May You Ignore an Email that Appears to be Fraudulent?
As the California State Bar Association Committee on Professional Responsibility and Conduct (“COPRAC”) has noted: “The best approach is to ignore such solicitations altogether.” COPRAC Ethics Alert: Internet Scams Targeting Lawyers (Jan. 2011). An attorney has no ethical obligation to respond to an unsolicited email inquiry from a prospective client. See NYSBA Ethics Op. 833 (2009) (“An attorney is not ethically required to respond to unsolicited letters from incarcerated individuals requesting legal representation.”). If the attorney responds to the email, however, he should be mindful of certain ethical obligations that arise once he engages in those communications.
Confidentiality Issues When Reporting a Suspected Fraudulent Email
(Applicable Kentucky Rules of Professional Conduct (KRPC) 1.6, Confidentiality of Information, and 1.18, Duties to Prospective Client)
An attorney who discovers that he is the target of an Internet-based trust account scam does not have a duty of confidentiality towards the individual attempting to defraud him, and is free to report the individual to law enforcement authorities, because that person does not qualify as a prospective or actual client of the attorney.
However, before concluding that an individual is attempting to defraud the attorney and is not owed the duties [of confidentiality] normally owed to a prospective or actual client, the attorney must exercise reasonable diligence to investigate whether the person is engaged in fraud.
What is Reasonable Diligence When Investigating Suspected Email Fraud?
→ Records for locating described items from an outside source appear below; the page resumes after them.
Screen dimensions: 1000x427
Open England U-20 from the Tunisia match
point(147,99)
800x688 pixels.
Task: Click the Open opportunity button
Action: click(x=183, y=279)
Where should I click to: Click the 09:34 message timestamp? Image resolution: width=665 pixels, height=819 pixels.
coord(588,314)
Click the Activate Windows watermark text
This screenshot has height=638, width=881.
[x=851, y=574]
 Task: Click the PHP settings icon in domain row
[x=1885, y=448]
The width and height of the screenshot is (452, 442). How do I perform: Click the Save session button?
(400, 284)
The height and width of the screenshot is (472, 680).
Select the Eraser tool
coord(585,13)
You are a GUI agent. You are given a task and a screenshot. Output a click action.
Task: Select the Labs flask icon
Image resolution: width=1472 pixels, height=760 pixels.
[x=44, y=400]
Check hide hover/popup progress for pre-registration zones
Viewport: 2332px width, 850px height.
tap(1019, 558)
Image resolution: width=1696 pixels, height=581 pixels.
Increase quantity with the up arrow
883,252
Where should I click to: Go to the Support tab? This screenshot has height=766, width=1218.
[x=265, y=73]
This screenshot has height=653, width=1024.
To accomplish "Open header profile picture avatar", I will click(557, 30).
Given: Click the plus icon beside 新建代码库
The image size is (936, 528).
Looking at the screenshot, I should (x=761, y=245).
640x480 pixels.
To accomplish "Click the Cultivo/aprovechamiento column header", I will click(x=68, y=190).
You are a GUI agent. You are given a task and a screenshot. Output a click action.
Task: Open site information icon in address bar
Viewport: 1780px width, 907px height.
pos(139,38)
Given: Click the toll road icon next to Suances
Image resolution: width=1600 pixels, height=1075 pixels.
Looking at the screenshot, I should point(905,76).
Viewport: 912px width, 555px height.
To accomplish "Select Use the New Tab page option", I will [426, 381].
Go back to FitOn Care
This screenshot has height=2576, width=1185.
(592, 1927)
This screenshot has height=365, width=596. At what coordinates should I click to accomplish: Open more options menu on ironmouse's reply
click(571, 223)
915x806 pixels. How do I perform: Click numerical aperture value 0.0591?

Applicable KRPC 1.1, Competence)
[A]n attorney who receives an email solicitation from an unknown individual should conduct a reasonable investigation to ascertain that the email sender is a legitimate prospective client. The due diligence may include verifying the accuracy of the information provided by the email sender, such as names, addresses, telephone numbers, website addresses, and referral sources. The attorney should resist the temptation to depart from his customary intake procedures, such as performing conflict checks, verifying the prospective client’s business and financial status, executing a retainer agreement, and obtaining an advance retainer.
Client Trust Account Violations
(Applicable KRPC 1.15, Safekeeping Property, and 1.4, Communication)
[B]ecause Internet-based trust account scams may harm other firm clients, a lawyer who receives a request for representation via the Internet has a duty to conduct a reasonable investigation to ascertain whether the person is a legitimate prospective client before accepting the representation. A lawyer who discovers he has been defrauded in a manner that results in harm to other clients of the law firm, such as the loss of client funds due to an escrow account scam, must promptly notify the harmed clients.